For this lab, we will be using the mpg
dataset that is
included in the ggplot2
package. This dataset contains a
subset of fuel economy data that the EPA collected for various car
models in 1999 and 2008. We begin with a quick visual inspection of the
variables in our dataset:
library(ggplot2) # load package first
## In ggplot2 it is stored as a different object so we convert to data.frame first
mpg <- as.data.frame(mpg)
head(mpg)
## manufacturer model displ year cyl trans drv cty hwy fl class
## 1 audi a4 1.8 1999 4 auto(l5) f 18 29 p compact
## 2 audi a4 1.8 1999 4 manual(m5) f 21 29 p compact
## 3 audi a4 2.0 2008 4 manual(m6) f 20 31 p compact
## 4 audi a4 2.0 2008 4 auto(av) f 21 30 p compact
## 5 audi a4 2.8 1999 6 auto(l5) f 16 26 p compact
## 6 audi a4 2.8 1999 6 manual(m5) f 18 26 p compact
A description of all of the variables can be read with
?mpg
.
The aesthetics of a ggplot2
plot (which I will hereby
simply call a “ggplot”) establish the most general properties relating
our collected data to the visual representation we wish to create.
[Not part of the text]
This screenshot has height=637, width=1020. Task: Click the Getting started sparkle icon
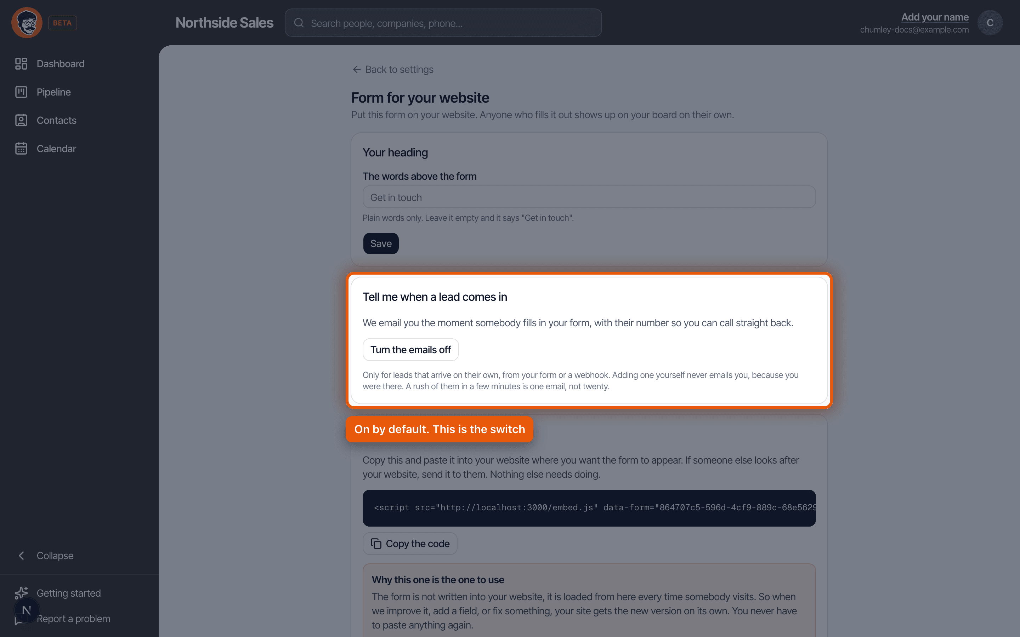(x=21, y=592)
Specifically, the aesthetics create a map from the variables in the
data to visual properties of the graph. This will be an important
point to keep in the back of our minds as our aesthetics becoming
increasingly more detailed.
For now, suppose we wish to consider the relationship between engine
displacement and highway fuel economy in the mpg
dataset.
The first order of business would be to establish these variables as the
x and y axes.
## Every ggplot begins with ggplot()
ggplot(mpg, aes(x = displ, y = hwy))
The resulting plot is a simple XY plane with displ
set
as the x-axis and hwy
set as the y axes. Further, note that
the range of the x and y axes are already determined based on the ranges
of values for the variables in mpg
. This is what we mean
when we say that the aesthetics represent a map from the data itself to
the construction of our plot.
While aes()
(short for aesthetics) can take a number of
interesting values, for now we will leave it as is and move on to
creating the first layer for our plot.
We can think of layers as being the particular details of how we want
our data to be portrayed on the ggplot. These can range from simple
plots of the xy coordinates as in a scatter plot to more detailed
summaries of the data. Notably, a ggplot can have an arbitrary number of
layers added to it, which we “add” to a plot with +
. We
will utilize this later in the lab as we work to create more interesting
plots. For now, we will begin by adding a layer that generates points
with the function geom_point()
.
When adding layers to a ggplot, it is best practice to end a line
with +
and only include one additional layer on each
subsequent line
ggplot(mpg, aes(displ, hwy)) +
geom_point()
Compared with the plot above, note that we still have the same
xy-coordinate system generated with
ggplot(mpg, aes(displ, hwy))
, but we have now “added” a
layer of scatter points that sit on top of the initial plot. As we
continue working with ggplot, this will be a helpful way to think about
the process.
Question 1 Identify the three components that were needed to produce the scatter plot above, namely the data, the aesthetics, and the layers.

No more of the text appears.